Despite an improving interest-rate environment and ongoing job gains, the National Association of Realtors expects annual existing-home sales to decline 11.1% in 2023, to a total of 4.47 million units, before jumping 17.7% in 2024, to 5.26 million units. “Home sales activity looks to be bottoming out in the first quarter of this year, before incremental improvements will occur,” said Lawrence Yun, chief economist for the NAR, adding that an annual gain in home sales will not occur until 2024. Home prices will be steady in most parts of the country, with only a minor change in the national median home price, Yun observed, noting that existing-home sales fell for the twelfth consecutive month in January but are bottoming out. “Inventory remains low, but buyers are beginning to have better negotiating power,” Yun said. “The new normal for mortgage rates will likely be in the 5.5% to 6.5% range…and job gains will steadily become important in driving local home-sales markets,” he added.
After several years of double-digit gains, expenditures for improvements and repairs to the owner-occupied housing stock are expected to grow only modestly in 2023, according to the Leading Indicator of Remodeling Activity (LIRA), released by the Remodeling Futures Program at the Joint Center for Housing Studies of Harvard University. The LIRA projected a steep deceleration in annual gains of home renovation and maintenance spending, from 16.3% at the close of 2022 to just 2.6% by year-end 2023. “Slowdowns in existing-home sales, house price appreciation, and mortgage refinancing activity coupled with growing concerns for a broader economic recession will cool home remodeling activity this year,” said Carlos Martín, project director of the Remodeling Futures Program at the Cambridge, MA-based Joint Center. “Homeowners are likely to pull back on high-end discretionary projects and instead focus their spending on necessary replacements and smaller projects in the immediate future,” Martin added. But although the pace of expenditures is expected to slow this year, the Joint Center raised its projection for the remodeling market’s size by about $45 billion, or 10.2%, to a record $485 billion.
‘Favorable Outlook,’ Slower Growth Seen for Remodeling
PALO ALTO, CA — Companies across all sectors of the residential remodeling market have a confident outlook for the next 12 months, with at least half of those surveyed anticipating that 2023 will be “good” or “very good.”
But while businesses expect demand for their services to increase, the rate of growth will be slower than that of 2022, which was off compared to the four-year high reported in 2021.
Those are among the key conclusions of the 2023 Houzz U.S. State of the Industry report, released by Houzz Inc., the Palo Alto, CA-based online platform for home renovation and design.

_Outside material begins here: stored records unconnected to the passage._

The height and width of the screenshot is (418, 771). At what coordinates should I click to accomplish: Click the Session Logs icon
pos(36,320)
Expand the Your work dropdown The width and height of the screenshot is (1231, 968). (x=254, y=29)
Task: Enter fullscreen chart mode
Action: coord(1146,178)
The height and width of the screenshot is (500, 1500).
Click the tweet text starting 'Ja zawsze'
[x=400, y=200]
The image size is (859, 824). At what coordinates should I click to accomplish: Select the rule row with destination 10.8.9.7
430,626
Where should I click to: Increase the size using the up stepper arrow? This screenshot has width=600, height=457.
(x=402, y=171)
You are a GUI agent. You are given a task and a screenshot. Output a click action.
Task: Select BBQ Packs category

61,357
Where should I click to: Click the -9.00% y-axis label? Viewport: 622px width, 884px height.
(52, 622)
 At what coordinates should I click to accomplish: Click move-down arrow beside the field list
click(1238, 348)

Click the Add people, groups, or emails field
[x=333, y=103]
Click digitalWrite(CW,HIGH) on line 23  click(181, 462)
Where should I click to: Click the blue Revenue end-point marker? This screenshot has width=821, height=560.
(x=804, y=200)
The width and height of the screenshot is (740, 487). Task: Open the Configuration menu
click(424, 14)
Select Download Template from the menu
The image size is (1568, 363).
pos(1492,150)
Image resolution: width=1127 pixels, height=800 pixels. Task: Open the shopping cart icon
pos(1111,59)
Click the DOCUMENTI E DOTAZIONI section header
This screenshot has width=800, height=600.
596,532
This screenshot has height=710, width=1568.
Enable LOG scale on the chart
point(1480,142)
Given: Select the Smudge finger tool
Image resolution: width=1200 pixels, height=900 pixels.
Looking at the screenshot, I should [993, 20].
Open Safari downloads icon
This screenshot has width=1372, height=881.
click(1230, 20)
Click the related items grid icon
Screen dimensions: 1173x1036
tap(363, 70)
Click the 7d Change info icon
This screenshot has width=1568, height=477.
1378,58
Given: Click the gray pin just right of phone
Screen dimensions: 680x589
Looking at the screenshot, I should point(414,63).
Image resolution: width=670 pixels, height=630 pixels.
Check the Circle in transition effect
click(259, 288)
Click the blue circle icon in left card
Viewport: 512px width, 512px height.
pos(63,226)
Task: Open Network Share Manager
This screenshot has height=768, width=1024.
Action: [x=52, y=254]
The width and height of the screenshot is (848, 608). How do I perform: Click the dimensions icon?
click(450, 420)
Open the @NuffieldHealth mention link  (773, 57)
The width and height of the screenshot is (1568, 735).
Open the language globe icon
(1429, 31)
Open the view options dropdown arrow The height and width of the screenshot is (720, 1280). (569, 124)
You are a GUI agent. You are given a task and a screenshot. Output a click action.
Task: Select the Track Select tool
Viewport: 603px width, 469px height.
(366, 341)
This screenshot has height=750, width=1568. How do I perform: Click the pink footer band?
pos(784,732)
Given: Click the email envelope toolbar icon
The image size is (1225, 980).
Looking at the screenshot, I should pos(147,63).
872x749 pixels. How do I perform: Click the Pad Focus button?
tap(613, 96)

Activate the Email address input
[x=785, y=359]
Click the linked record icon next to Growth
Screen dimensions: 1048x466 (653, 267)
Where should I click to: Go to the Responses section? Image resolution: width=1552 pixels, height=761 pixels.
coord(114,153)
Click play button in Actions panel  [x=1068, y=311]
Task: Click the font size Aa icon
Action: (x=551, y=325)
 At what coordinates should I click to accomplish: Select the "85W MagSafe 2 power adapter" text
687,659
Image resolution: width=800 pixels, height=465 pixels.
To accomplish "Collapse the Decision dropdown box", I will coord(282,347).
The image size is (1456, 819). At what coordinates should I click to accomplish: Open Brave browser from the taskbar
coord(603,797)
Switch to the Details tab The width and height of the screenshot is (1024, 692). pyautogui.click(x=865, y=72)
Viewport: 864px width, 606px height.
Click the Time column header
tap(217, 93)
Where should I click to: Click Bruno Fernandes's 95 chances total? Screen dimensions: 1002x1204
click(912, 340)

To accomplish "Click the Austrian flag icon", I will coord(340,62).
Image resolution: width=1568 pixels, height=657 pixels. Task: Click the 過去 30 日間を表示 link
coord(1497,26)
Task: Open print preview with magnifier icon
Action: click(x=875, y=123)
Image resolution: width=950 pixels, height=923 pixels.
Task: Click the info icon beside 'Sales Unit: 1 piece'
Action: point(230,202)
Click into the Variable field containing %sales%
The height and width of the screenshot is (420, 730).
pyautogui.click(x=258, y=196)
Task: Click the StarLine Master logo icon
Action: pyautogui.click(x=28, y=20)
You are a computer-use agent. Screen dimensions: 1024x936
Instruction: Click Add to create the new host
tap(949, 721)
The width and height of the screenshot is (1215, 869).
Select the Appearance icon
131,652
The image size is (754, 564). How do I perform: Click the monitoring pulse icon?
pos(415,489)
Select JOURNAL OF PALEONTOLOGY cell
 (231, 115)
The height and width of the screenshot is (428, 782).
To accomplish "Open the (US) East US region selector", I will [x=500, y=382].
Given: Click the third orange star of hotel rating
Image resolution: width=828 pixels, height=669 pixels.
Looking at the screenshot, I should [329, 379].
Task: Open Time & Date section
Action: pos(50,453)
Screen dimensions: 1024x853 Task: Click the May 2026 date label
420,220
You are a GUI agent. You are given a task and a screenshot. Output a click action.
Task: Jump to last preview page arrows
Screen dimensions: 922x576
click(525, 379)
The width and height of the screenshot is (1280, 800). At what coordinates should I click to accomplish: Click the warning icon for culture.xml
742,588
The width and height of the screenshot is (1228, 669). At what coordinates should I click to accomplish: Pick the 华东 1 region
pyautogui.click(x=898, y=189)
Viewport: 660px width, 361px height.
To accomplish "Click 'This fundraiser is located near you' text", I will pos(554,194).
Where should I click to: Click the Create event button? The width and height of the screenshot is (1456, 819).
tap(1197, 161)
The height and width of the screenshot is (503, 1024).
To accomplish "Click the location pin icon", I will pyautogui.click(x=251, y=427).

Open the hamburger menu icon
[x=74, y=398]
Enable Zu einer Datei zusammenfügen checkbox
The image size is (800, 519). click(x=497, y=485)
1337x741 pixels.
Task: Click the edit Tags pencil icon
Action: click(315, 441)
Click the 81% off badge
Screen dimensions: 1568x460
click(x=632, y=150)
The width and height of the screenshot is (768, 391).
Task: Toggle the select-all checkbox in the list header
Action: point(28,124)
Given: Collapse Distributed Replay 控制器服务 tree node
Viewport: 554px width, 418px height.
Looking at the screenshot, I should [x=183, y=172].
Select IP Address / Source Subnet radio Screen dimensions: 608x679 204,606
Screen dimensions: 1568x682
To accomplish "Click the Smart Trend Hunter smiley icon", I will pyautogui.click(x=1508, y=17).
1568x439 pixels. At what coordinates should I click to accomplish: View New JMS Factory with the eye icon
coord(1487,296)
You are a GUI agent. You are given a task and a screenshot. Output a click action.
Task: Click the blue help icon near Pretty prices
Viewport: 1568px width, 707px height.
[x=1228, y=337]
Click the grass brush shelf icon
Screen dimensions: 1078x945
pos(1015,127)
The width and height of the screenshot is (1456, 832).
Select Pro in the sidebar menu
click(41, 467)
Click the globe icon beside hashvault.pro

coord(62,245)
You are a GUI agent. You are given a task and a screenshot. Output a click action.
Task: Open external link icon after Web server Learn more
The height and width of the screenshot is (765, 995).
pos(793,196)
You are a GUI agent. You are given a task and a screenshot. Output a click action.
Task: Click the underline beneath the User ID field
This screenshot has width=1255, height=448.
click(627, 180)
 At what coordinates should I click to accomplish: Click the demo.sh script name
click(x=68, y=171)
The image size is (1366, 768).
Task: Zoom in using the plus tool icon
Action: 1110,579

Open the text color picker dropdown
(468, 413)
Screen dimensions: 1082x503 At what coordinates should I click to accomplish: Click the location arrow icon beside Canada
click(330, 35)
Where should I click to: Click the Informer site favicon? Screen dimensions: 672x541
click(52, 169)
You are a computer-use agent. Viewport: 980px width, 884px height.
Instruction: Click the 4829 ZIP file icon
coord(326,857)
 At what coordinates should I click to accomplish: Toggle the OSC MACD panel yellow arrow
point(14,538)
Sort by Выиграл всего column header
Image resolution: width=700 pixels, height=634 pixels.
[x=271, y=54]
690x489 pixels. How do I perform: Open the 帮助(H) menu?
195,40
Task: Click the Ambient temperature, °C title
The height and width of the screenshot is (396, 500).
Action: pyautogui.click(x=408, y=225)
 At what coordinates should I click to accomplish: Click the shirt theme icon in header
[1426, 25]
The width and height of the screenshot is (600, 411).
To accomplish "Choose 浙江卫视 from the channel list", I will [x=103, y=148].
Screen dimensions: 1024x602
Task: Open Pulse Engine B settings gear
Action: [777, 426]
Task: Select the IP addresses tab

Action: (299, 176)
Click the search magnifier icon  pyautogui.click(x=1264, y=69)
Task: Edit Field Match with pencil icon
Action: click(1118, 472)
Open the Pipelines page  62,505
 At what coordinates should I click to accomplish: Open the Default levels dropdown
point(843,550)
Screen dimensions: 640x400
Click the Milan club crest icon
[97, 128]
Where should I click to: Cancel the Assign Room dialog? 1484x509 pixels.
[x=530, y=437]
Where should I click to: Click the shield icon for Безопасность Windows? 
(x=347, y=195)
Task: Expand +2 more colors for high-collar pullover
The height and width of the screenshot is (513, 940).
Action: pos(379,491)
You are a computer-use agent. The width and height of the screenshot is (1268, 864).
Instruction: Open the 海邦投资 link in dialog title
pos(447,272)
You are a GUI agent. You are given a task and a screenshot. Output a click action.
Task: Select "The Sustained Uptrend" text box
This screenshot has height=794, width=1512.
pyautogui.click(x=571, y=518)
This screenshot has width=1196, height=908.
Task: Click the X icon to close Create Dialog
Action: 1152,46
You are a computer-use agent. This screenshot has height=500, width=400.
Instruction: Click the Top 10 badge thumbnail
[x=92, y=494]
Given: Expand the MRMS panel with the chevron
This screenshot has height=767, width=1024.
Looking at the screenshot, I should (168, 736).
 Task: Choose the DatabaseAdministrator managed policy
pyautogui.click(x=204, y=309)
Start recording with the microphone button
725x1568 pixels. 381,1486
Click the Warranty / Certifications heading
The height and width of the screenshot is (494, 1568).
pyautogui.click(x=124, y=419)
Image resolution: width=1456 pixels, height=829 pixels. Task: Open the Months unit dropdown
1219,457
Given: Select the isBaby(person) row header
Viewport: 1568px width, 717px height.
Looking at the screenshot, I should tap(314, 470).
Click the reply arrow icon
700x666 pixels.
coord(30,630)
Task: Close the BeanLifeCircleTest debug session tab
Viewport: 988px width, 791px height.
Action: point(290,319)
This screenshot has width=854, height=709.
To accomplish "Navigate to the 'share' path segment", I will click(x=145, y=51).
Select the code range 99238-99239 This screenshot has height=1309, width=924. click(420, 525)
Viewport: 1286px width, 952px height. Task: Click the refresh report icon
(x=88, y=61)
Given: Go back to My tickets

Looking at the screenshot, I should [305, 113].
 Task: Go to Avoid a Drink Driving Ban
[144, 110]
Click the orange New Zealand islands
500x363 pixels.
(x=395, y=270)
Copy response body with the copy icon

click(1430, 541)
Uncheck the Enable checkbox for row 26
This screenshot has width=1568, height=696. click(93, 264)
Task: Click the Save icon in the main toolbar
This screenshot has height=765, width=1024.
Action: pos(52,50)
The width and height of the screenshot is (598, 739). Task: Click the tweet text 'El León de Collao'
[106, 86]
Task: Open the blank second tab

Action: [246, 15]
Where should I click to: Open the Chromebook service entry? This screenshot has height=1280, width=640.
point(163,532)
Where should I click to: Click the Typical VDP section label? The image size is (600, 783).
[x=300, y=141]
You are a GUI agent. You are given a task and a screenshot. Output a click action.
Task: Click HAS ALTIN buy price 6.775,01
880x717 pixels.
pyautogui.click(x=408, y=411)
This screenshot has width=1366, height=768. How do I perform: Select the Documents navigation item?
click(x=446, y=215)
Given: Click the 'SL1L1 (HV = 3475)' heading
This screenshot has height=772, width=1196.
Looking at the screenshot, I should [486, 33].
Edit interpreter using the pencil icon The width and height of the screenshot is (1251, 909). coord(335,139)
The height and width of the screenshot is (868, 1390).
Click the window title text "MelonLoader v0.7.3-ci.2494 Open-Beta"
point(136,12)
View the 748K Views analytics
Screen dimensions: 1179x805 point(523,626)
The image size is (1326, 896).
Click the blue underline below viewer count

The report, which provides an outlook of 2023 and a review of 2022 performance for residential renovation and design businesses, was based on data reported by more than 2,000 professionals in the Houzz community, according to the company.
“The home renovation and design industry experienced remarkable growth in recent years; however, that growth rate is unlikely to continue in the current economy,” said Houzz staff economist Marine Sargsyan, adding that Houzz’s latest surveys reflect “tempered optimism among professionals.”
This year, businesses across all industry sectors are anticipating the slowest revenue growth of 0.3% to 6.1%, since 2018 (6.9% to 12.3%), Houzz said, adding that revenue growth in 2022 did not meet expectations, likely due to the unusually high performance the year prior.